Durch einen dieser kleineren Einschläge entstand eben auch der Bosumtwi-Krater in Ghana. Die Bohrungen im Krater sollen unter anderem Aufschluss über die physikalischen und geologischen Vorgänge während eines solchen Einschlages und dessen Zerstörungsausmaß bringen. Und dieses kann beträchtlich sein, wie Köberl anhand eines Beispiels verdeutlicht: "Die Geschwindigkeit solcher Meteoriten liegt zwischen elf und 72 Kilometern pro Sekunde. Schon ein kleiner Körper mit 30 Metern kann einen Krater von 1,2 Kilometer Durchmesser schlagen und eine Fläche von bis zu 2000 Quadratkilometern verwüsten."

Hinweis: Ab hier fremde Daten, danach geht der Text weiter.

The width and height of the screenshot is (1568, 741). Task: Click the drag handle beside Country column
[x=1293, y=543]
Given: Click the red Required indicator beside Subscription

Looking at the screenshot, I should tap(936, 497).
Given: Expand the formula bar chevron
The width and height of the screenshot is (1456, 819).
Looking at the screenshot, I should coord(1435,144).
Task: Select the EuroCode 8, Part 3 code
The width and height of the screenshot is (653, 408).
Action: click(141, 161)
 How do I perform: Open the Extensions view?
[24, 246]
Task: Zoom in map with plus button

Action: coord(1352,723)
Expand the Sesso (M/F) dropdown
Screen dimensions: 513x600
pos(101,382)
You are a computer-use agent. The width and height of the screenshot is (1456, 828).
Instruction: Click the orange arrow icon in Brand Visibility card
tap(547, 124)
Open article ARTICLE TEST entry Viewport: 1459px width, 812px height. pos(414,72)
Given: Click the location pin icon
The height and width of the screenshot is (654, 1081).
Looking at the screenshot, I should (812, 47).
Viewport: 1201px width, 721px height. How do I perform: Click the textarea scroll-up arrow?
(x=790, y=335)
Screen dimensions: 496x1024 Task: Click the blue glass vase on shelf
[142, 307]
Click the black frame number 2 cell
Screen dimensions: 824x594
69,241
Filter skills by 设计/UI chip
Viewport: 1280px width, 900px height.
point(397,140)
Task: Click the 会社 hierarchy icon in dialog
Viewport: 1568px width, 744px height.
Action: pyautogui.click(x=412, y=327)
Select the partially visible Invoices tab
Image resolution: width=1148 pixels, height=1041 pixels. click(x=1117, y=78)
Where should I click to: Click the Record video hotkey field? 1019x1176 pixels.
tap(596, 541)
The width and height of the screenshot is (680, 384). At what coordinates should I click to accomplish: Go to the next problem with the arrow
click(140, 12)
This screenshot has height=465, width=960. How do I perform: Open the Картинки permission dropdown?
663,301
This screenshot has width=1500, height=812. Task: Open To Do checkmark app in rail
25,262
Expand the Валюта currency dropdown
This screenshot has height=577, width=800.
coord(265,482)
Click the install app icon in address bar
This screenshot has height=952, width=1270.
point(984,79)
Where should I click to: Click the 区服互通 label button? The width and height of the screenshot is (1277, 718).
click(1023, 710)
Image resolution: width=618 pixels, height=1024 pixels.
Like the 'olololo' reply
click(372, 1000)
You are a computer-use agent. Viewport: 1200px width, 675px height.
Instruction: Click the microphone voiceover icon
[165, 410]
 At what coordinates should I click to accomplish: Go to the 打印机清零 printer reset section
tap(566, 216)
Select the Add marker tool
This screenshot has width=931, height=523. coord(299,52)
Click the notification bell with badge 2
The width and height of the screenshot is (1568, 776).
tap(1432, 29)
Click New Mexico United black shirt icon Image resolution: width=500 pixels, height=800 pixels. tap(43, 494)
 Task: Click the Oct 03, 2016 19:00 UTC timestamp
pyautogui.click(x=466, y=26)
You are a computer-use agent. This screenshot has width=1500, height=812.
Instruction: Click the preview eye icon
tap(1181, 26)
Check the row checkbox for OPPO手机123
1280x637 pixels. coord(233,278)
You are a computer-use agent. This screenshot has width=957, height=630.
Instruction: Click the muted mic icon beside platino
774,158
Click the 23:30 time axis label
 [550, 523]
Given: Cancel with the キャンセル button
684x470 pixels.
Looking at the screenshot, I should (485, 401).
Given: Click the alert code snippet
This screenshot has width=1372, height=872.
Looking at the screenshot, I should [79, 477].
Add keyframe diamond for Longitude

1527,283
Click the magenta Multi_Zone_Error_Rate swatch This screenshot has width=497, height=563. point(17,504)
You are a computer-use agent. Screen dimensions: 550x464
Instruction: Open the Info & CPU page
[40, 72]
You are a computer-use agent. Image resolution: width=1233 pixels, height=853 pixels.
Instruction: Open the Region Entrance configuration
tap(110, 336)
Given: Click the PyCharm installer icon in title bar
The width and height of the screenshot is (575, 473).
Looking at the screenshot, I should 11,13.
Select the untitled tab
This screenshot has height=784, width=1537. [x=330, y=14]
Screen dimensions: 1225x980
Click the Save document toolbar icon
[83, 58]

Durch den Einschlag in Ghana, vermutet Köberl, sei in einem Radius von etwa 200 Kilometern "wahrscheinlich alles Leben im Umkreis des Kraters zerstört worden. Danach, in der Hydrothermalphase, sei es zuerst einmal sehr heiß gewesen: "Auch noch nach 10.000 Jahren kann die Temperatur im Krater mehr als 100 Grad Celsius betragen haben." Dann habe allmählich Wasser den Krater aufgefüllt. Und damit sei auch das Leben zurückgekommen. "Uns interessiert nun, welche Lebensformen unter welchen Bedingungen zuerst zurückkamen. Das könnte vielleicht Rückschlüsse auf mögliches Leben auf dem Mars zulassen", erklärt Köberl. Immerhin gebe es die Theorie, dass ein Meteoriteneinschlag auf dem Roten Planeten eine ähnliche warme, feuchte "Oase für die Entstehung des Lebens" geschaffen haben könnte. Vor Millionen von Jahren. (Andreas Feiertag/DER STANDARD, Print-Ausgabe, 27./28. 11. 2004)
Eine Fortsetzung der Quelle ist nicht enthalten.